あ「この中から、決めてください。 まず委員長と副委員長を決めて、早速、司会をしていただきたいので、そのつもりでお願いします」
い「はい。 男子は長瀬 優(ながせ ゆう)で決まってます」
全「おおー」
な「なんでだよ! 確かにこれまでの二年間、ずっと委員長だったけど、いい加減係りのしg/」
あ「あら、二年も! それは頼もしいわね」
男「もう逃げられないぞ、今年も行けー、優!」
それを聞いた長瀬君は「ああー」と椅子に座った。
安佐子は「変更なら、一週間以内に言ってもらえたら考えてあげる。」と、優に笑って見せた。

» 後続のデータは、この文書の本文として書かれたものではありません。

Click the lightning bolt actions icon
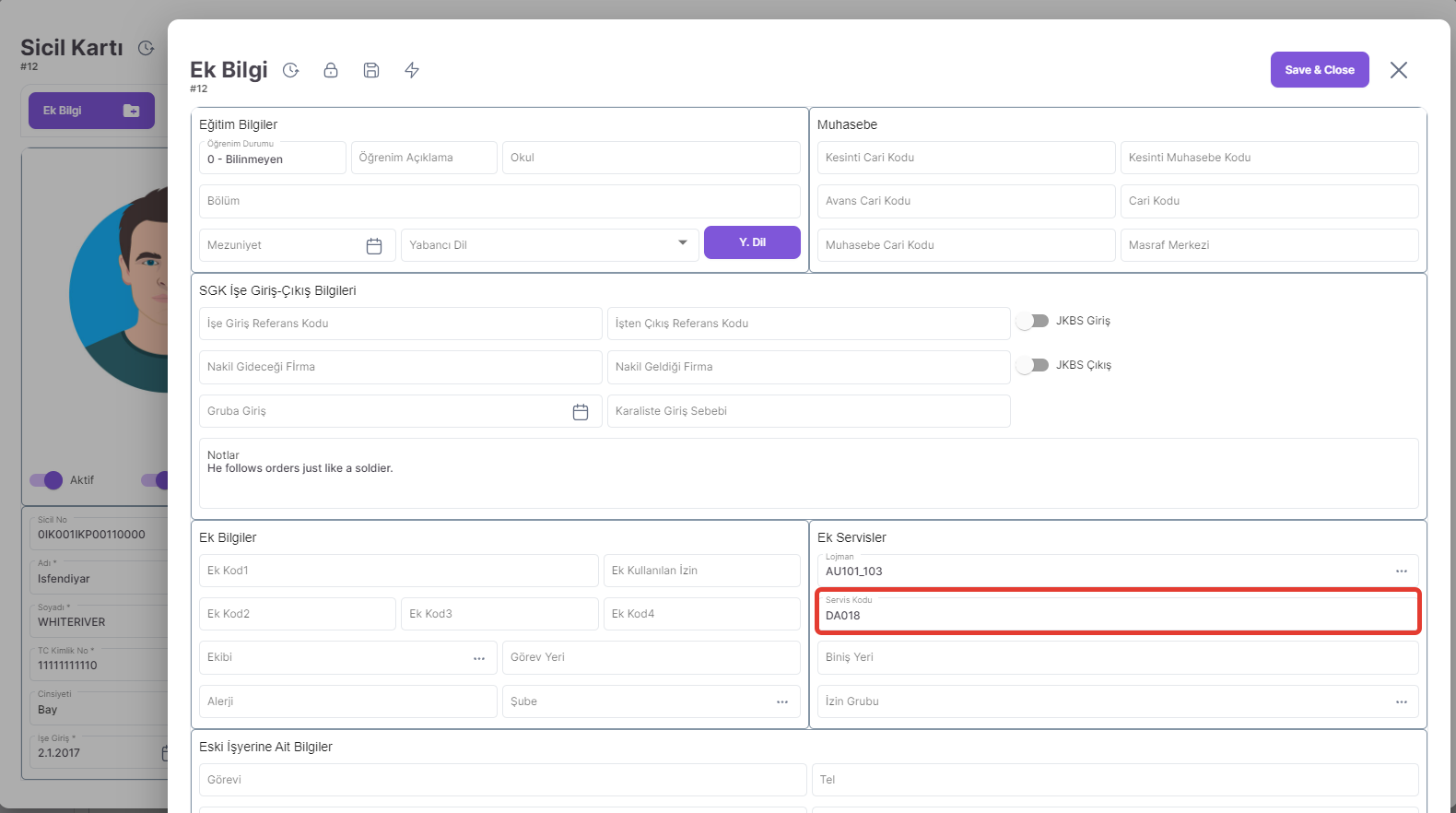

「では、女子。 立候補いますか?」
は(美羽と仁井奈じゃないけど、私の名前は出さないでー)
「はい、先生。 私は本居 菜月(もとい なつき)さんがいいと思います。 二年間一緒だった、この藤井 歩(ふじい あゆみ)が言うんだもん! きっといい副委員長を務めてくれます!」
歩はそう言って得意げに胸を反らせた。かと思うと、メガネをきらめかせ「文句あっか!!!」とどすの利いた声で言った。 花、安佐子、みんなも首を振った。 菜月は目を見開き、歩を見ていた。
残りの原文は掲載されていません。